Result: Ironic that Revenge of the Cybermen and Silver Nemesis should be paired off into one DVD box set because they are not only two of the worst ever classic Doctor Who stories but they are also two of the most abysmal uses of the Cybermen as well. Silver Nemesis as a script is one of the worst pieces of writing in the shows history; the story literally jumps from location to location with no clear narrative progression, no time to get to know the characters, the plot is simply vomited up in great chunks of exposition and yet oddly there is time for plenty of dull and pointless padding (the Queen, Lady Remington, the Jazz, the skinheads...none of which add anything to the story). It's clear upon watching that the material has been hacked to pieces with some real slipshod editing and Chris Clough’s direction is remarkably bland for somebody who was providing some very atmospheric and exciting work a couple of years ago. The best thing Silver Nemesis has going for it is a large amount of location work, Fiona Walker chewing the scenery delightfully as Lady Peinforte and the occasional sweet moment of seventh Doctor and Ace interaction. Against that there are three badly written sets of villains with the Cybermen coming off especially poorly in their last appearance in the series for over two decades. Whilst I think that JNT had a far greater love affair with the Daleks than he did the Cybermen (the Daleks of Resurrection, Revelation and Remembrance kick some butt), Earthshock brought them back in unforgettable style and Attack was the first time in an age that a story seemed to be specifically tailored for them to appear (they provided some memorable assassination sequences in The Five Doctors too). Silver Nemesis' Cybermen are so useless that a whiff of a breeze would make them collapse screaming. They're an embarrassment and the way that the Doctor and Ace run rings around them with the most childish of tricks undermine their menace terminally. Final proof I think that there is no point in making everything look pretty when the writer and the director have fallen asleep, it doesn’t matter how expensive a story looks (although Silver Nemesis feels as though a couple of fans have taken a camcorder outside and decided to film a Doctor Who adventure of their own) if the content is dull as dishwater: 2/10

Full Review Here: http://docohobigfinish.blogspot.co.uk/2014/01/silver-nemesis-written-by-kevin-clarke.html

The Greatest Show in the Galaxy by Stephen Wyatt and directed by Alan Wareing

Result: A total surprise after two mediocre stories, The Greatest Show in the Galaxy proves that Doctor Who still has some surprises up its sleeve.
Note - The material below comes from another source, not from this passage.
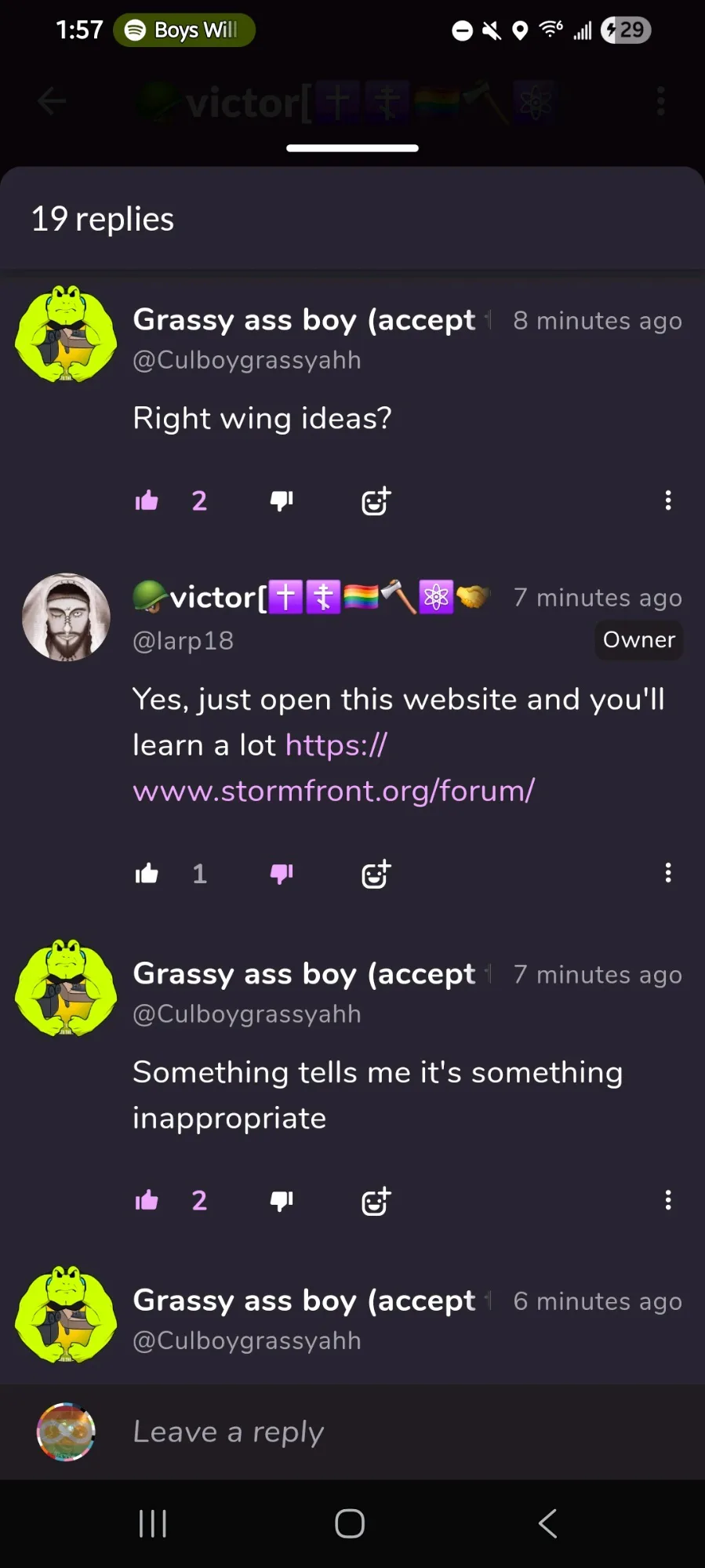Tap the replies sheet drag handle
This screenshot has height=1568, width=705.
(x=352, y=147)

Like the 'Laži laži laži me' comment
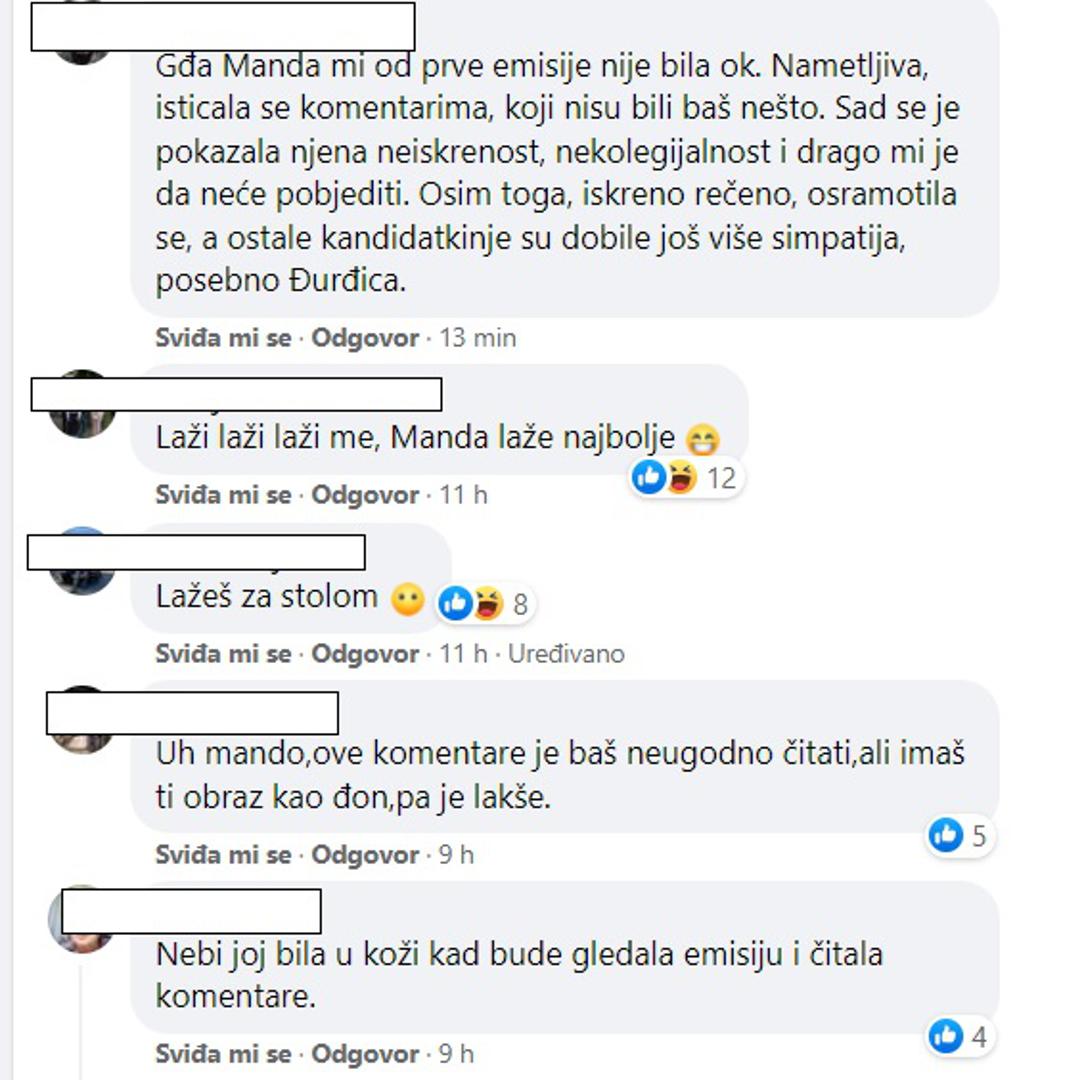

The first episode dazzles with it's creativity, stylishness and charm and the last episode is a magical tour de force of stunning direction (probably my favourite of the McCoy era) but the middle two episodes meander terribly, helped by tremendous, sinister direction. Ultimately I think Paradise Towers has a stronger script but this is much more confidently made and papers over any cracks in logic and characterisation (how much depth can you give people called Ringmaster and Chief Clown?). Although he has come from a comedy background this style of menacing humour is far more suited to McCoy than the shenanigans of season 24 and the darker melodrama of season 26, this is probably his best performance in the series. Packed with imagination and scares, this is a show at the top of its game in its death throes: 9/10

Full Review Here: http://docohobigfinish.blogspot.co.uk/2014/01/the-greatest-show-in-galaxy-by-stephen.html

2 comments:

Paul4indy said...

This was the first season where i really got into Doctor Who. I remember labelling my blank VHS cassettes in advance and sitting in front of the television waiting for the right time to press record. In retrospect it was absolutely the best time to start watching Who. Old enough to retain a connection with the classic series yet young enough to forget the seasons that proceeded it.

BSC SSC said...

Though no-one is going to say its a classic, I think that Silver Nemesis deserves to be rated higher than The Twin Dilemma or Time and the Rani-bad stories that you rate highly because they are bad.